The durability of bioprosthetic aortic valves has long been a limiting factor for younger patients, who face higher risks of structural valve deterioration (SVD). As clinicians move toward earlier intervention in aortic stenosis, robust long‑term data become essential for guiding heart‑team decisions. Edwards Lifesciences’ 10‑year COMMENCE trial fills this gap by delivering prospective evidence that its RESILIA tissue can sustain performance well beyond the typical five‑year benchmark, offering a compelling alternative to mechanical valves for a broader age range.

RESILIA’s proprietary calcium‑blocking process and dry‑storage technology are engineered to mitigate the calcification that drives most valve failures. The trial, an FDA‑approved, multicenter study, tracked over 500 patients with surgical aortic valve replacement (SAVR) using RESILIA tissue. Results showed 97.9% freedom from SVD, 97.8% freedom from reoperation, and 98.6% freedom from non‑structural dysfunction, alongside stable gradients and effective orifice areas. These outcomes align with, and in some respects exceed, durability metrics from earlier PARTNER series trials, suggesting that RESILIA may set a new standard for bioprosthetic longevity.

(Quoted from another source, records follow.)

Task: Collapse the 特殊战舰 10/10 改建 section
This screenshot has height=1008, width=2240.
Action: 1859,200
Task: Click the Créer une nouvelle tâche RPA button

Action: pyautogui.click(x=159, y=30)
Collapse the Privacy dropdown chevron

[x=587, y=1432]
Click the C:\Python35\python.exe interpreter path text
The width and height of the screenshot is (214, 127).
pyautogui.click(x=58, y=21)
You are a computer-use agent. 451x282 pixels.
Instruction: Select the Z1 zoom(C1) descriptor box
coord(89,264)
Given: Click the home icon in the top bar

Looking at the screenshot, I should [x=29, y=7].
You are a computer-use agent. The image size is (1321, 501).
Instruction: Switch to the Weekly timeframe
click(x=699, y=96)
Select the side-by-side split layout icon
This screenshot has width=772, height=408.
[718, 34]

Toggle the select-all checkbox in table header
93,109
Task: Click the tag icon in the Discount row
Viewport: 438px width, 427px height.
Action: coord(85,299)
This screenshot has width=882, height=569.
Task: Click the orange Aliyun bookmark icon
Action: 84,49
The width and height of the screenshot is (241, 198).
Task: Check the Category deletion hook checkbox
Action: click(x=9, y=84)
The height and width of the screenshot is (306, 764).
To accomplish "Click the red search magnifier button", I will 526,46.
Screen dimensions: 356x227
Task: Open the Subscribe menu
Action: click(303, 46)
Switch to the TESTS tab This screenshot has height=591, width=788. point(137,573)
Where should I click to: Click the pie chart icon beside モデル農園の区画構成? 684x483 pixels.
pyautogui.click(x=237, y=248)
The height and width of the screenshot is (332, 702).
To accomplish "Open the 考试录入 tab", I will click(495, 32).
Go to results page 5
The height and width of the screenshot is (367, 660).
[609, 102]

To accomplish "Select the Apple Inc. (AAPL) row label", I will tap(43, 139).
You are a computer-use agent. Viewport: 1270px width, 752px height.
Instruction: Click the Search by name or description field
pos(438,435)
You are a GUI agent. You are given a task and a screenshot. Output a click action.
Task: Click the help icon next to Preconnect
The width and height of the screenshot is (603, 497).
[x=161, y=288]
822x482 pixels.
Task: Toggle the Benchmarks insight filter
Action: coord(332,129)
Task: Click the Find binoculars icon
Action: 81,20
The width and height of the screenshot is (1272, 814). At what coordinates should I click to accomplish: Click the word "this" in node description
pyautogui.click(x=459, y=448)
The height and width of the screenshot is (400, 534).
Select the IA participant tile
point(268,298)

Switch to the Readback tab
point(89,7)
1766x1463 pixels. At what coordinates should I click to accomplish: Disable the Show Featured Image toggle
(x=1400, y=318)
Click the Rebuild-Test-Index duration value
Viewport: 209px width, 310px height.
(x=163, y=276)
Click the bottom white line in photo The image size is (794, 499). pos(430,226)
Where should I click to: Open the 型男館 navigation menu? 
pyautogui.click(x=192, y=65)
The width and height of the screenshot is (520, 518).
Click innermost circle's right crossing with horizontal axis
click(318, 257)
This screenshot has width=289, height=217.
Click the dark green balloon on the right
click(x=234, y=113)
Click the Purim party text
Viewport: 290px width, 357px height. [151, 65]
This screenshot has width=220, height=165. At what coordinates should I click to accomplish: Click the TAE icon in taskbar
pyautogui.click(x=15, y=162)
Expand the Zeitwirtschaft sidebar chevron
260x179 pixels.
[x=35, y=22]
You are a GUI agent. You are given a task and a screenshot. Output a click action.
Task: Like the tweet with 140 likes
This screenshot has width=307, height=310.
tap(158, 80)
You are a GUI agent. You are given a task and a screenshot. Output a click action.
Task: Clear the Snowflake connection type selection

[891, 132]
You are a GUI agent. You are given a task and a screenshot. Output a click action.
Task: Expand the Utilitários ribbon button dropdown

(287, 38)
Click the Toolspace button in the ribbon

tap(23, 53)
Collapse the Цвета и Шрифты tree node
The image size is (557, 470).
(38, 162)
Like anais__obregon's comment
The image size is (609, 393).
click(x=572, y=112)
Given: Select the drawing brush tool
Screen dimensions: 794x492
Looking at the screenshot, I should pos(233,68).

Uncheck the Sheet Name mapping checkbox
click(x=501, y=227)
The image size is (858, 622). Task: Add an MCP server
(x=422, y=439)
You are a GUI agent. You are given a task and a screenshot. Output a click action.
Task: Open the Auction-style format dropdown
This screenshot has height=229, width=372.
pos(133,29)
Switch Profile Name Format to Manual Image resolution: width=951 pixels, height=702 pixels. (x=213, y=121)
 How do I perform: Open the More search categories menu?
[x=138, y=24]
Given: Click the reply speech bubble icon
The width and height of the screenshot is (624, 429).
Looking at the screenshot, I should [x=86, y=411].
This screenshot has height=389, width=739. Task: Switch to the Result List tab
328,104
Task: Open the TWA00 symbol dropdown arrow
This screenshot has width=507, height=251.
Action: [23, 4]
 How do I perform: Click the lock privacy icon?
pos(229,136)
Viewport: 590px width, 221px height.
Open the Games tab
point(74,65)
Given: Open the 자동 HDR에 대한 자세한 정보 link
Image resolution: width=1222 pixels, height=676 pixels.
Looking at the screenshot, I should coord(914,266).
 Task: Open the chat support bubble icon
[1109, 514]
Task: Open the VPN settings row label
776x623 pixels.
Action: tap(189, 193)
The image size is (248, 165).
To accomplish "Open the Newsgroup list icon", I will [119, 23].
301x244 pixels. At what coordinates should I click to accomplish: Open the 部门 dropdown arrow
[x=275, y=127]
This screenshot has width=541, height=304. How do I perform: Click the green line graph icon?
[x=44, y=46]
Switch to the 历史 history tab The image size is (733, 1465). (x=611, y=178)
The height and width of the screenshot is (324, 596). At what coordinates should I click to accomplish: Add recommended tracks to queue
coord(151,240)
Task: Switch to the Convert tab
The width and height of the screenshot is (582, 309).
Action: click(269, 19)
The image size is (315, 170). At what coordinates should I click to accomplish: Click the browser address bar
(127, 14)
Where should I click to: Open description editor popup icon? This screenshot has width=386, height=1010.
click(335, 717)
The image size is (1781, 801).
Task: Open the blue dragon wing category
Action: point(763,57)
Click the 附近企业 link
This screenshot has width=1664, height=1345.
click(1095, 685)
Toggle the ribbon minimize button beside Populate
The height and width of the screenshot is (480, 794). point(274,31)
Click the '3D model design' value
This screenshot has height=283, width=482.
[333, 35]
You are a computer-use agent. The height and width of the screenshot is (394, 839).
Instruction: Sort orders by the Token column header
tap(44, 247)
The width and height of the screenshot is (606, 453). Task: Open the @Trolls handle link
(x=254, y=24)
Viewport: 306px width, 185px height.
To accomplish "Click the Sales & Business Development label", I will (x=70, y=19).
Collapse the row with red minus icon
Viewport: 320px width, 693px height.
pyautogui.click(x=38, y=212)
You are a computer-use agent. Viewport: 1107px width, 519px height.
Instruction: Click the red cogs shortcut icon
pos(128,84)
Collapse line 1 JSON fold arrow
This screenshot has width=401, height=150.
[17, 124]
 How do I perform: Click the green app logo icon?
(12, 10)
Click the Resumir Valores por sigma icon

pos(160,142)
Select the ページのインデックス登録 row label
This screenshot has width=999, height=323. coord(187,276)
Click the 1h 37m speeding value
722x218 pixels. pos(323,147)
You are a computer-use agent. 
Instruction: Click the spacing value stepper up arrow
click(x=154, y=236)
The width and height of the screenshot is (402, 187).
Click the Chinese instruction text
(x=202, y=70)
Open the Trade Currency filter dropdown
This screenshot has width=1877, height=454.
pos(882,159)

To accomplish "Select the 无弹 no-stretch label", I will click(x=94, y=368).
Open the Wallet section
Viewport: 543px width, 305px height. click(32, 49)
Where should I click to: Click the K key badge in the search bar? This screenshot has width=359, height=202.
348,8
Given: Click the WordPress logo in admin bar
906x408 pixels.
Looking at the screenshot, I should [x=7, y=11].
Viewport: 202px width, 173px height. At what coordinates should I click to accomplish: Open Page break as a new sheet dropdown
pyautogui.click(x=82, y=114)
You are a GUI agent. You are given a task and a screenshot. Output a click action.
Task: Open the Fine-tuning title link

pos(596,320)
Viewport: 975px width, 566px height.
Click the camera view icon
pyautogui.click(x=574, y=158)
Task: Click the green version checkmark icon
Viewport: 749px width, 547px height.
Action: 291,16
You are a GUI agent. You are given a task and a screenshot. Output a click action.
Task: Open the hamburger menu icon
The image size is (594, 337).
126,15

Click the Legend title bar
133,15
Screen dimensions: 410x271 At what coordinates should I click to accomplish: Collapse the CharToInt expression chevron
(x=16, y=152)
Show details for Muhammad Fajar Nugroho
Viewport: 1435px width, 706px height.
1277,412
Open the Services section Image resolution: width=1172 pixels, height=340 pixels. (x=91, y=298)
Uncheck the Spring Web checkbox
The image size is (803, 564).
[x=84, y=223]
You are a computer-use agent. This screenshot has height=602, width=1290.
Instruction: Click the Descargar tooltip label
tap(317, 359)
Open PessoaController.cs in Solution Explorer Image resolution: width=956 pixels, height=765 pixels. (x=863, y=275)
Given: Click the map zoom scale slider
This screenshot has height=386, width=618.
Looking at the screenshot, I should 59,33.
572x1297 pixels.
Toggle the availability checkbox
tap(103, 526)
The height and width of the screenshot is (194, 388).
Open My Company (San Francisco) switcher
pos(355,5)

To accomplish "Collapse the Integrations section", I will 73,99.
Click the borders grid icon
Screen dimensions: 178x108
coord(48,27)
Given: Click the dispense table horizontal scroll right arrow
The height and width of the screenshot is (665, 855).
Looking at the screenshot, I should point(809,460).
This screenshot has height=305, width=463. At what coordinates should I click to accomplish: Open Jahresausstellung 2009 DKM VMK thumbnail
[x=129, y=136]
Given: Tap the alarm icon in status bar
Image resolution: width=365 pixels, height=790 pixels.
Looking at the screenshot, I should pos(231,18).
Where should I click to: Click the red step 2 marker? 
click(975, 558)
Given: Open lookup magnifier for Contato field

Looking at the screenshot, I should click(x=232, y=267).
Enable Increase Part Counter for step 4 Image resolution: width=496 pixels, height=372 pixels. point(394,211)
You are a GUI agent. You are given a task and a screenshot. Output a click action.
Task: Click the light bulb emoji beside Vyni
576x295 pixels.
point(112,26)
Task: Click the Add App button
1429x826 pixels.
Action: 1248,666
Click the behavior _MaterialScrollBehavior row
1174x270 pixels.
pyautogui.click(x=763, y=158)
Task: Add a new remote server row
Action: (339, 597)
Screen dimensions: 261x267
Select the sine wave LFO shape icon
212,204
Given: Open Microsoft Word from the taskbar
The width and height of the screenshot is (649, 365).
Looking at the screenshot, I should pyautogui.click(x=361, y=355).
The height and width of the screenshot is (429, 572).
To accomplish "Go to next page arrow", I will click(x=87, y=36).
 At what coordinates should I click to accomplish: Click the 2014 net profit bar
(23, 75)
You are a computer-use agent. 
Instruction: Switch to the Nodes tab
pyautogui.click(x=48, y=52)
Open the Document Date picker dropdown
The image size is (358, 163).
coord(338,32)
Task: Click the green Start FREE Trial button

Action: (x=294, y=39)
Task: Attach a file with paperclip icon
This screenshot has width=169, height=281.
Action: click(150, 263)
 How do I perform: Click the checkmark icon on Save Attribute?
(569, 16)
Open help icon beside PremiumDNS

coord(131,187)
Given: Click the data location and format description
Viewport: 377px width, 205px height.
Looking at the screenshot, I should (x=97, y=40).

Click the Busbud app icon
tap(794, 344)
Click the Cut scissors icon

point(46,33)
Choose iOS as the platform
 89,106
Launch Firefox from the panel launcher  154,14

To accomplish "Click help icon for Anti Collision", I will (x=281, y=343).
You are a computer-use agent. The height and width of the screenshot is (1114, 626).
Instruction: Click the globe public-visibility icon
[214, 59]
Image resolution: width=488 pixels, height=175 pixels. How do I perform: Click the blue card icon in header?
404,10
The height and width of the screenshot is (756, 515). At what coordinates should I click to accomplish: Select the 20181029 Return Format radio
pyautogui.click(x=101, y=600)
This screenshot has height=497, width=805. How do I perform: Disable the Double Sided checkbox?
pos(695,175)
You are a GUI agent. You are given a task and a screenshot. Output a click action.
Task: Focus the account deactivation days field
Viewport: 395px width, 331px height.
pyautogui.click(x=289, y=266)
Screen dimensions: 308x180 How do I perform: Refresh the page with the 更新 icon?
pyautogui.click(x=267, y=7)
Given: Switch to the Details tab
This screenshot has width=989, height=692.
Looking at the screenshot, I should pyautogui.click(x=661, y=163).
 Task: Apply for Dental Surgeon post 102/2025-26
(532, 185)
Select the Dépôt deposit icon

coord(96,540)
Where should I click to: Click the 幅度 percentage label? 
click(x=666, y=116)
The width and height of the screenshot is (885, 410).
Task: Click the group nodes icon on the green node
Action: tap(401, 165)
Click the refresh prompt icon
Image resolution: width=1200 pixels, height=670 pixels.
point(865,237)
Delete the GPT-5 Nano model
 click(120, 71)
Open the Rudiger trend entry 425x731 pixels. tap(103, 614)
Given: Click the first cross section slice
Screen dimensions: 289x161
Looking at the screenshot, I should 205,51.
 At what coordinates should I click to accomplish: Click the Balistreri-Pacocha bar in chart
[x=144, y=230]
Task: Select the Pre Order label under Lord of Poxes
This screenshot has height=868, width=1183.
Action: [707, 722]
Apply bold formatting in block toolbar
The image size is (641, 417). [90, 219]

For the cardiac device market, the findings signal a shift toward durable tissue solutions that can compete with mechanical options without the need for lifelong anticoagulation. Hospitals and surgeons can anticipate reduced repeat‑procedure volumes, while payers may see lower long‑term costs. Edwards’ ability to generate and publish decade‑long data strengthens its credibility with regulators and clinicians, positioning the company to capture growth in both surgical and transcatheter valve segments as patient expectations for lifetime care evolve.